Jak wiemy, zarówno serbski i mołdawski rząd aktywnie wspierają dziś swoje sadownictwo. Czy w Polsce potrzebne są kolejne programy wsparcia produkcji? A może potrzebne są nowe kierunki rozwoju?
Jedno z mołdawskich stowarzyszeń producentów owoców, Asociatia Moldova Fruct poinformowało, że tamtejszy rząd zatwierdził nowy program rozwoju sadownictwa na lata 2021-2025. Jak podkreśla stowarzyszenie, pierwszy krok to rozwijanie rynków, dopiero drugi to produkcja. Na nowe rozwiązania pozwoliło przestudiowanie doświadczeń krajów rozwiniętych w sadownictwie.
Jeden z czytelników zastanawia się czy w Polsce również przydałyby się podobne programy rozwoju. Pytanie, czego dotyczyłby ten rozwój i na jakich zasadach miałoby to miejsce. Zdaniem wielu sadowników dotacje na rozwój sadownictwa niekoniecznie zawsze były rozsądnym krokiem. Były to na przykład bardzo duże inwestycje, które nie zawsze miały potwierdzenie w rachunku ekonomicznym, i z tego względu do tej pory pojawia się wiele problemów finansowych. Niektórzy też uważają, że nadprodukcja wynika właśnie z łatwości w rozpoczęciu produkcji.

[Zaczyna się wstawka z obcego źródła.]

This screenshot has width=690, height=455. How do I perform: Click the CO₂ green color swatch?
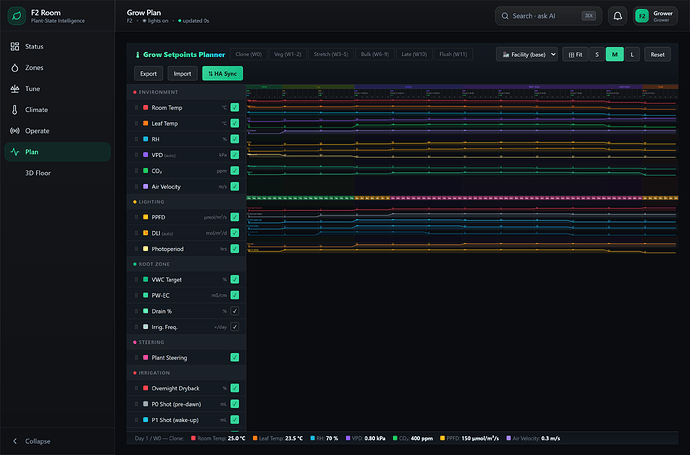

A może sekret tkwi w tym, o czym pisze mołdawskie stowarzyszenie? Najpierw znalezienie rynków, dopiero później produkcja z uwzględnieniem potrzeb tego rynku?
Być może programy potrzebne są również w naszym kraju, ale nie powinny dotyczyć już nowych nasadzeń i rozwoju parku maszynowego, a bardzo sprecyzowanego rozwoju. Właśnie w kontekście poszukiwania czy rozwijania możliwości sprzedażowych, marketingu czy promocji spożycia.
Waszym zdaniem jakich rozwiązań mogłyby dotyczyć takie programy w naszym kraju?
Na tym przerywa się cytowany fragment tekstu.